Bürgern hab ich bei seiner Durchreise gesprochen und recht munter gefunden. Fast muß ich fürchten, daß mein schönes Proiekt, wovon ich Ihnen schon gesagt habe, scheitern werde; denn die Epigramme im M[usen-] A[lmanach], besonders das antichristliche: Verzeih! o Vater der neun Schwestern! haben einen Eindruck gemacht, der schwerlich sobald zu verlöschen sein wird!
Ueber dieses sagte mir der Geh[eime R[ath] v. Beulwitz, mit dem ich vor einiger Zeit von Bürgern zu reden Gelegenheit nahm, daß es recht gut sein werde, wenn er G[öttingen] verlasse; denn seine Vorlesungen über die Kantische Philosophie könten doch nicht unterlassen, die Gemüther der studierenden Jugend zu verderben!!! Doch seiʼs unter uns gesagt, wie sichs versteht!
Ich freue mich, daß Sie die Bekanntschaft der Fr[au] v. Berlepsch gemacht haben und daß Sie sie unterhaltend finden; denn ich finde dadurch mein Urteil über sie bestätigt; Sie sehen, wie partheiisch und wie eitel meine Freude ist. Solte sie sich meiner einmal hochgefälligst erinnern, so empfelen Sie mich ihr zu Gnaden. ‒
Was macht denn Junker Beulwiz? Sie erwähnen seiner nur so ganz en passant, daß ich diese Frage schon an Sie thun muß, um von seinem ietzigen Treiben und Thun unterrichtet zu werden. Lebt er noch auf die gewohnte Weise oder ist der Geist des Herrn über ihn gekommen und hat ihn erleuchtet? Er ging wenigstens mit den besten Entschlüssen von hier, allein Sie wissen, wie weit es bei ihm vom Entschluß zur That entfernt ist. ‒ Eben übersehe ich mein Geschreibe und bin fast über meine Geschwäzigkeit böse, da sie mich beinah dem Ungelesenbleiben aussetzt; allein ich hoffe zu ihrer Nachsicht, daß ich es für diesmal noch nicht zu befürchten habe.
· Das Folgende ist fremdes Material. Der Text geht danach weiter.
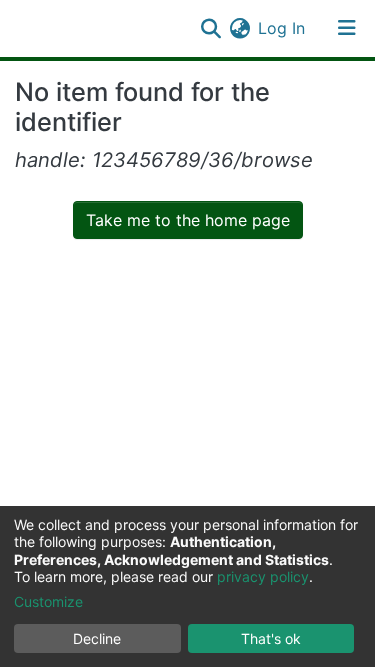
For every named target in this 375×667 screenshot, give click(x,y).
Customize (48, 601)
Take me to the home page (188, 220)
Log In (282, 28)
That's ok (271, 638)
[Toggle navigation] (347, 28)
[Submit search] (210, 28)
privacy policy (263, 576)
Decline (97, 638)
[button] (239, 28)
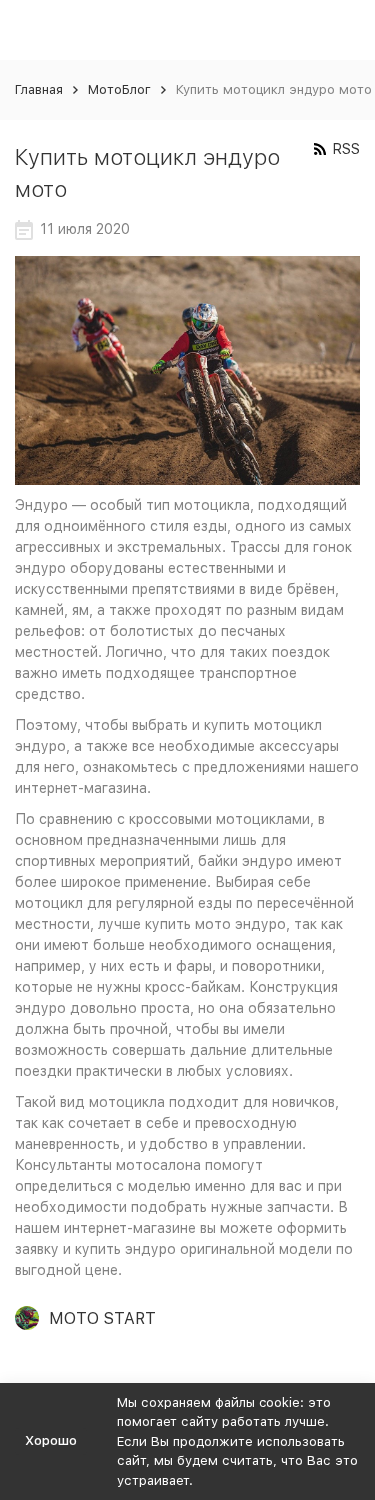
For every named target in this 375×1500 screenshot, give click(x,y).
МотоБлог (119, 89)
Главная (39, 89)
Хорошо (51, 1440)
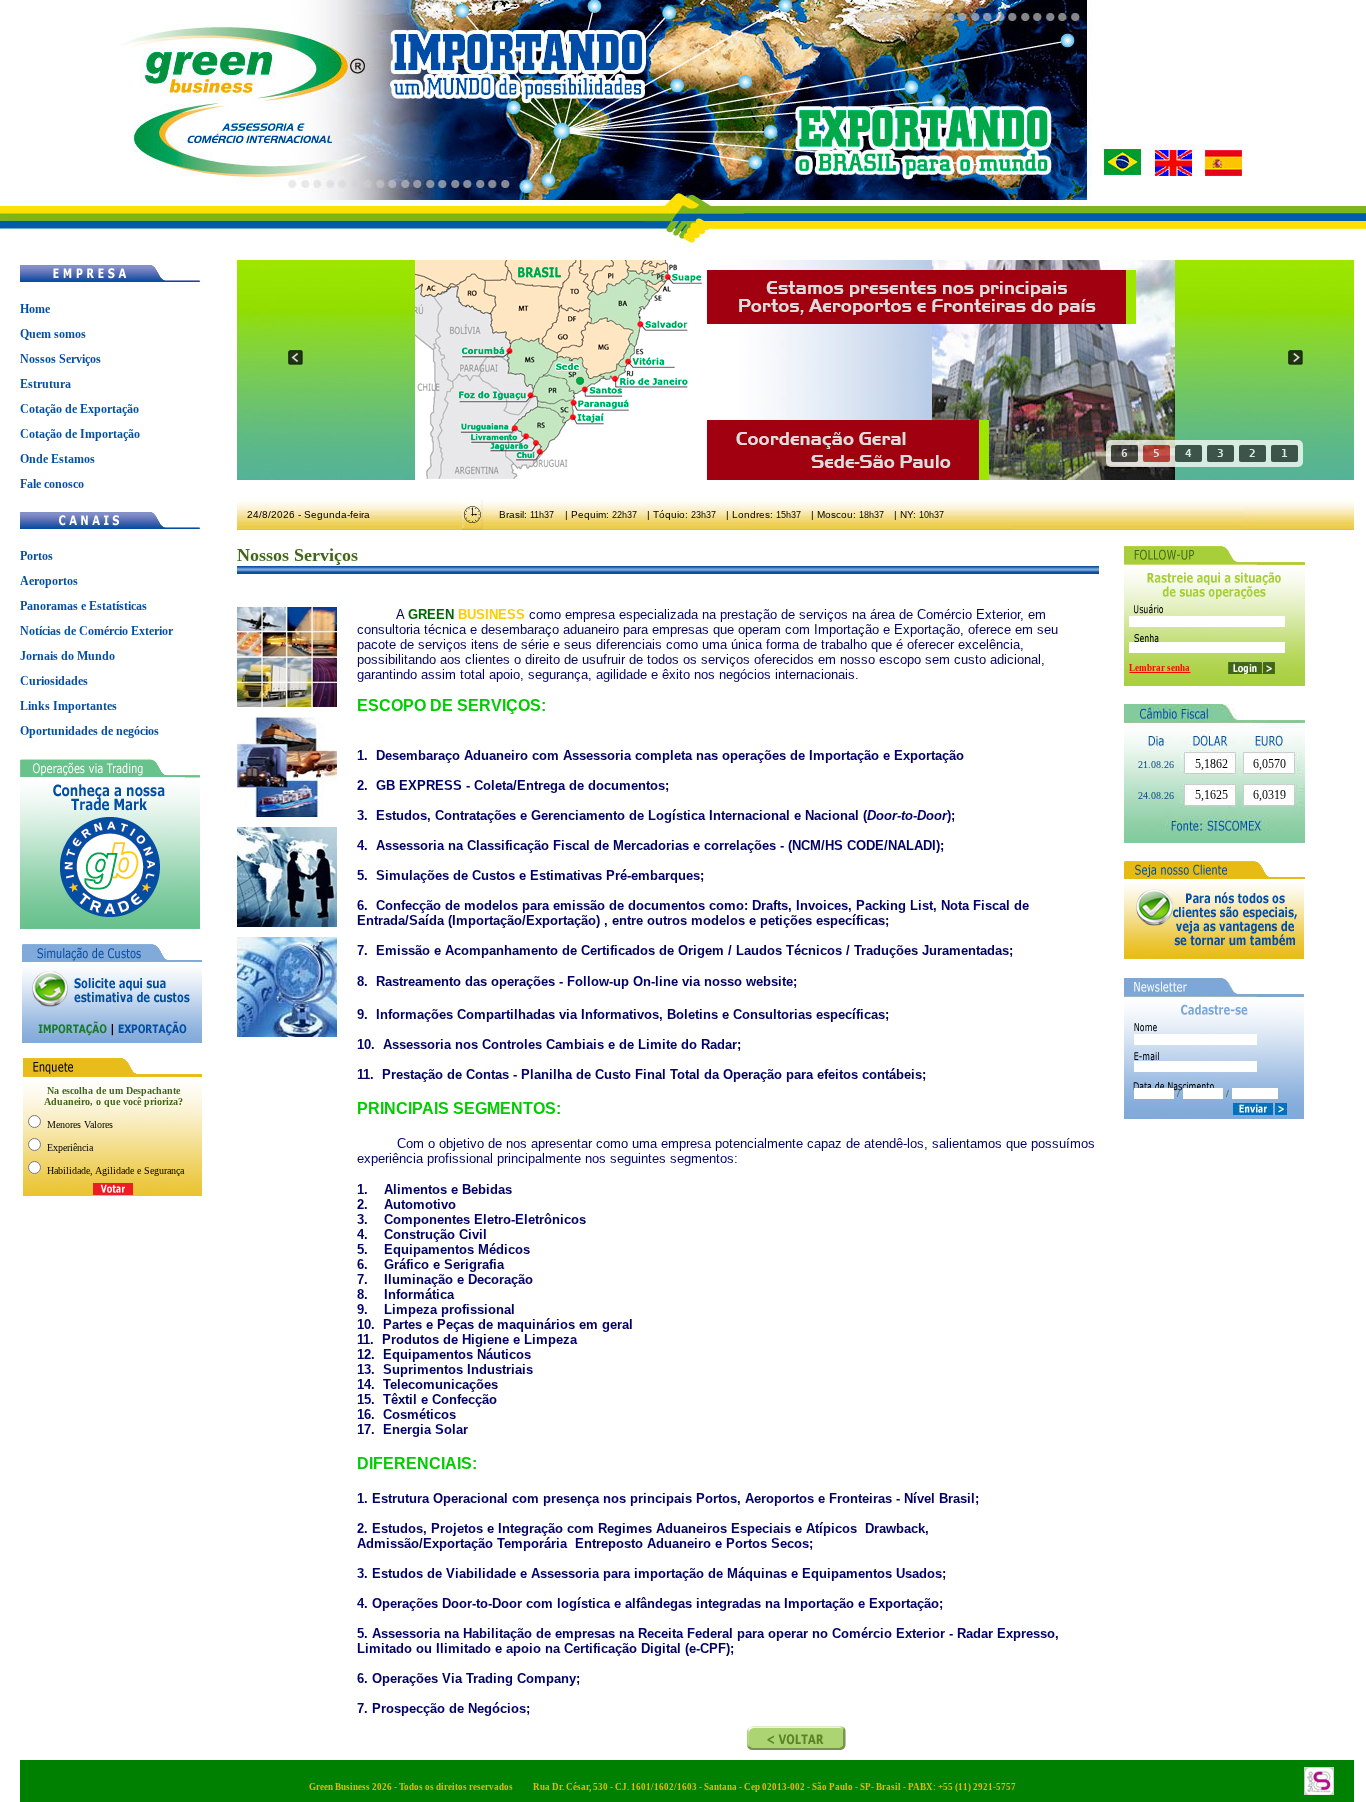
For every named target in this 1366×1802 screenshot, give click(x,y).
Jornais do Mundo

Grüßen Sie alle meine Bekannte, die sich meiner noch erinnern, vorzüglich Dornford, Ompteda und Beulwitz und leben so wol und so froh als ichs Ihnen wünsche.
Ganz der Ihrige K. v. Arnswaldt.
Spittlern, Federn, Meiners und vorzüglich Heynen empfelen Sie mich aufs beste! ‒ Versuchen Sieʼs doch einmal, ob Sie Ihre schöne Hausgenoßin, von deren Unpäslichkeit Sie schreiben, nicht heilen koennen; Apoll ‒ er ist ia der Gott der Heilkunde, wenn mich meine mythologische Unwissenheit nicht trügt ‒ wird Sie dabei hoffentlich nicht im Stich lassen.